### Source records:
__________

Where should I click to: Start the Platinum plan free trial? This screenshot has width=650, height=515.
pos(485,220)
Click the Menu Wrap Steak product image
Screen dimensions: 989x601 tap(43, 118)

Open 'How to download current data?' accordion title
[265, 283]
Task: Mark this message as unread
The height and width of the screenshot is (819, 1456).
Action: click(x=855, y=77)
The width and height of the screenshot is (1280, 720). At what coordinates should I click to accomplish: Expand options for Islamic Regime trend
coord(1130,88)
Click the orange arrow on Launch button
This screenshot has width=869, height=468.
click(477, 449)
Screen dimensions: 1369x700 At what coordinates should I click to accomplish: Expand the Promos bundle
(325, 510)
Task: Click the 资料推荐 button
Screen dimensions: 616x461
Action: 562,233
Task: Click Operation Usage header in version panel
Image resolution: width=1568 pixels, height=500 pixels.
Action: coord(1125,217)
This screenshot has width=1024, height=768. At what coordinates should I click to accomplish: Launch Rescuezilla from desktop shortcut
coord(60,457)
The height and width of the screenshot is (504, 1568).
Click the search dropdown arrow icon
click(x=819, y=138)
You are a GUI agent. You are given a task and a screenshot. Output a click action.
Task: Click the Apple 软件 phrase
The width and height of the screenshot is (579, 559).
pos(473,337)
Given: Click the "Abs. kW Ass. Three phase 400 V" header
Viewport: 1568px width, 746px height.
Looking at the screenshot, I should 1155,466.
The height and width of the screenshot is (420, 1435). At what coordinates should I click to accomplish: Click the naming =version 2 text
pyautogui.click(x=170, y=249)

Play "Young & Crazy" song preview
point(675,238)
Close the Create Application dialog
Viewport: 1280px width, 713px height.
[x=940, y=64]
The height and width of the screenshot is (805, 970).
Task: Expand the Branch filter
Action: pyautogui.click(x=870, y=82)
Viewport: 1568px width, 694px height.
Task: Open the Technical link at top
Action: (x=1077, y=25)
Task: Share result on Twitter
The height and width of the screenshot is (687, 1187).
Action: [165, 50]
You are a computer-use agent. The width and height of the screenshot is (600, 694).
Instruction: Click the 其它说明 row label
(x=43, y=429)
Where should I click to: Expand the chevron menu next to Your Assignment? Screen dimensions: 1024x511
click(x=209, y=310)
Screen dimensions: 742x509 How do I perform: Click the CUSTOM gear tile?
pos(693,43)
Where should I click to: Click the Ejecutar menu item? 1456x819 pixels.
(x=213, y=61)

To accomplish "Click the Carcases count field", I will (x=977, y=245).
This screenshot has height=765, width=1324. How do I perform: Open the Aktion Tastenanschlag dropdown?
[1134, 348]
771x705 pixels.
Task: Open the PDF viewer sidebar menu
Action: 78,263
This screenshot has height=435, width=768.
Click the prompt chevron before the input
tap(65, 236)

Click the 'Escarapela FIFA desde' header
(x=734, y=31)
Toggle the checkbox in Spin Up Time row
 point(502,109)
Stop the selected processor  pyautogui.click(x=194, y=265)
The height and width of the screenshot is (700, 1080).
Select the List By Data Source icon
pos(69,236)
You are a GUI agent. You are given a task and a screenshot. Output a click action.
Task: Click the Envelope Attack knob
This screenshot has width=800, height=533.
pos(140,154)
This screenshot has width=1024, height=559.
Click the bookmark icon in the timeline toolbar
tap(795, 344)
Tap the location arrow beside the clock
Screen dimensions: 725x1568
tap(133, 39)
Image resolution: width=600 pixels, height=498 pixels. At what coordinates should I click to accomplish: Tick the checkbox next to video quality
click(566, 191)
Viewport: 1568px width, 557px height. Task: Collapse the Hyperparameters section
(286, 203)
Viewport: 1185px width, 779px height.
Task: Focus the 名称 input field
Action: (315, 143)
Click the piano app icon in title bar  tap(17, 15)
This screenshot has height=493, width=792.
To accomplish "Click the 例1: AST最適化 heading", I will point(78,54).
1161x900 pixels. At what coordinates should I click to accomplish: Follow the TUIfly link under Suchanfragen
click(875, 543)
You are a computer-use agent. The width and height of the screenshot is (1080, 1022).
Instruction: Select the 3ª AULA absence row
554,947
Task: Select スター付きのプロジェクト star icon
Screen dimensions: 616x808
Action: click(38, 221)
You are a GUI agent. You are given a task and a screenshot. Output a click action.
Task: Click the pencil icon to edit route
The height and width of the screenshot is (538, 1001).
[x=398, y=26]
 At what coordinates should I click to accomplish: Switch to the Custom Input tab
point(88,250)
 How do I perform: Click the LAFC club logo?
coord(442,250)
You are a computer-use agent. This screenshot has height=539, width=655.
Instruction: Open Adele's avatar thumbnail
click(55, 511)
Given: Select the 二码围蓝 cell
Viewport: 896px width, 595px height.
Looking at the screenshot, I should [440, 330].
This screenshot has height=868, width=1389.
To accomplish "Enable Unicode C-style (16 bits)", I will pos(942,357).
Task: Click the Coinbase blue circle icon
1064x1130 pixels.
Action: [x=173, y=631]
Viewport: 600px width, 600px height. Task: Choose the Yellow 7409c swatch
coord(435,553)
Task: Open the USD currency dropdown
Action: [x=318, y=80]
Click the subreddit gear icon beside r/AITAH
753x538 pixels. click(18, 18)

__________

### Directions for this task:
All records are to be written out exactly.

### Answer below:
Where should I click to: Start the Platinum plan free trial? This screenshot has width=650, height=515.
pos(485,220)
Click the Menu Wrap Steak product image
Screen dimensions: 989x601 tap(43, 118)

Open 'How to download current data?' accordion title
[265, 283]
Task: Mark this message as unread
The height and width of the screenshot is (819, 1456).
Action: click(x=855, y=77)
The width and height of the screenshot is (1280, 720). At what coordinates should I click to accomplish: Expand options for Islamic Regime trend
coord(1130,88)
Click the orange arrow on Launch button
This screenshot has width=869, height=468.
click(477, 449)
Screen dimensions: 1369x700 At what coordinates should I click to accomplish: Expand the Promos bundle
(325, 510)
Task: Click the 资料推荐 button
Screen dimensions: 616x461
Action: 562,233
Task: Click Operation Usage header in version panel
Image resolution: width=1568 pixels, height=500 pixels.
Action: coord(1125,217)
This screenshot has width=1024, height=768. At what coordinates should I click to accomplish: Launch Rescuezilla from desktop shortcut
coord(60,457)
The height and width of the screenshot is (504, 1568).
Click the search dropdown arrow icon
click(x=819, y=138)
You are a GUI agent. You are given a task and a screenshot. Output a click action.
Task: Click the Apple 软件 phrase
The width and height of the screenshot is (579, 559).
pos(473,337)
Given: Click the "Abs. kW Ass. Three phase 400 V" header
Viewport: 1568px width, 746px height.
Looking at the screenshot, I should 1155,466.
The height and width of the screenshot is (420, 1435). At what coordinates should I click to accomplish: Click the naming =version 2 text
pyautogui.click(x=170, y=249)

Play "Young & Crazy" song preview
point(675,238)
Close the Create Application dialog
Viewport: 1280px width, 713px height.
[x=940, y=64]
The height and width of the screenshot is (805, 970).
Task: Expand the Branch filter
Action: pyautogui.click(x=870, y=82)
Viewport: 1568px width, 694px height.
Task: Open the Technical link at top
Action: (x=1077, y=25)
Task: Share result on Twitter
The height and width of the screenshot is (687, 1187).
Action: [165, 50]
You are a computer-use agent. The width and height of the screenshot is (600, 694).
Instruction: Click the 其它说明 row label
(x=43, y=429)
Where should I click to: Expand the chevron menu next to Your Assignment? Screen dimensions: 1024x511
click(x=209, y=310)
Screen dimensions: 742x509 How do I perform: Click the CUSTOM gear tile?
pos(693,43)
Where should I click to: Click the Ejecutar menu item? 1456x819 pixels.
(x=213, y=61)

To accomplish "Click the Carcases count field", I will (x=977, y=245).
This screenshot has height=765, width=1324. How do I perform: Open the Aktion Tastenanschlag dropdown?
[1134, 348]
771x705 pixels.
Task: Open the PDF viewer sidebar menu
Action: 78,263
This screenshot has height=435, width=768.
Click the prompt chevron before the input
tap(65, 236)

Click the 'Escarapela FIFA desde' header
(x=734, y=31)
Toggle the checkbox in Spin Up Time row
 point(502,109)
Stop the selected processor  pyautogui.click(x=194, y=265)
The height and width of the screenshot is (700, 1080).
Select the List By Data Source icon
pos(69,236)
You are a GUI agent. You are given a task and a screenshot. Output a click action.
Task: Click the Envelope Attack knob
This screenshot has width=800, height=533.
pos(140,154)
This screenshot has width=1024, height=559.
Click the bookmark icon in the timeline toolbar
tap(795, 344)
Tap the location arrow beside the clock
Screen dimensions: 725x1568
tap(133, 39)
Image resolution: width=600 pixels, height=498 pixels. At what coordinates should I click to accomplish: Tick the checkbox next to video quality
click(566, 191)
Viewport: 1568px width, 557px height. Task: Collapse the Hyperparameters section
(286, 203)
Viewport: 1185px width, 779px height.
Task: Focus the 名称 input field
Action: (315, 143)
Click the piano app icon in title bar  tap(17, 15)
This screenshot has height=493, width=792.
To accomplish "Click the 例1: AST最適化 heading", I will point(78,54).
1161x900 pixels. At what coordinates should I click to accomplish: Follow the TUIfly link under Suchanfragen
click(875, 543)
You are a computer-use agent. The width and height of the screenshot is (1080, 1022).
Instruction: Select the 3ª AULA absence row
554,947
Task: Select スター付きのプロジェクト star icon
Screen dimensions: 616x808
Action: click(38, 221)
You are a GUI agent. You are given a task and a screenshot. Output a click action.
Task: Click the pencil icon to edit route
The height and width of the screenshot is (538, 1001).
[x=398, y=26]
 At what coordinates should I click to accomplish: Switch to the Custom Input tab
point(88,250)
 How do I perform: Click the LAFC club logo?
coord(442,250)
You are a computer-use agent. This screenshot has height=539, width=655.
Instruction: Open Adele's avatar thumbnail
click(55, 511)
Given: Select the 二码围蓝 cell
Viewport: 896px width, 595px height.
Looking at the screenshot, I should [440, 330].
This screenshot has height=868, width=1389.
To accomplish "Enable Unicode C-style (16 bits)", I will pos(942,357).
Task: Click the Coinbase blue circle icon
1064x1130 pixels.
Action: [x=173, y=631]
Viewport: 600px width, 600px height. Task: Choose the Yellow 7409c swatch
coord(435,553)
Task: Open the USD currency dropdown
Action: [x=318, y=80]
Click the subreddit gear icon beside r/AITAH
753x538 pixels. click(18, 18)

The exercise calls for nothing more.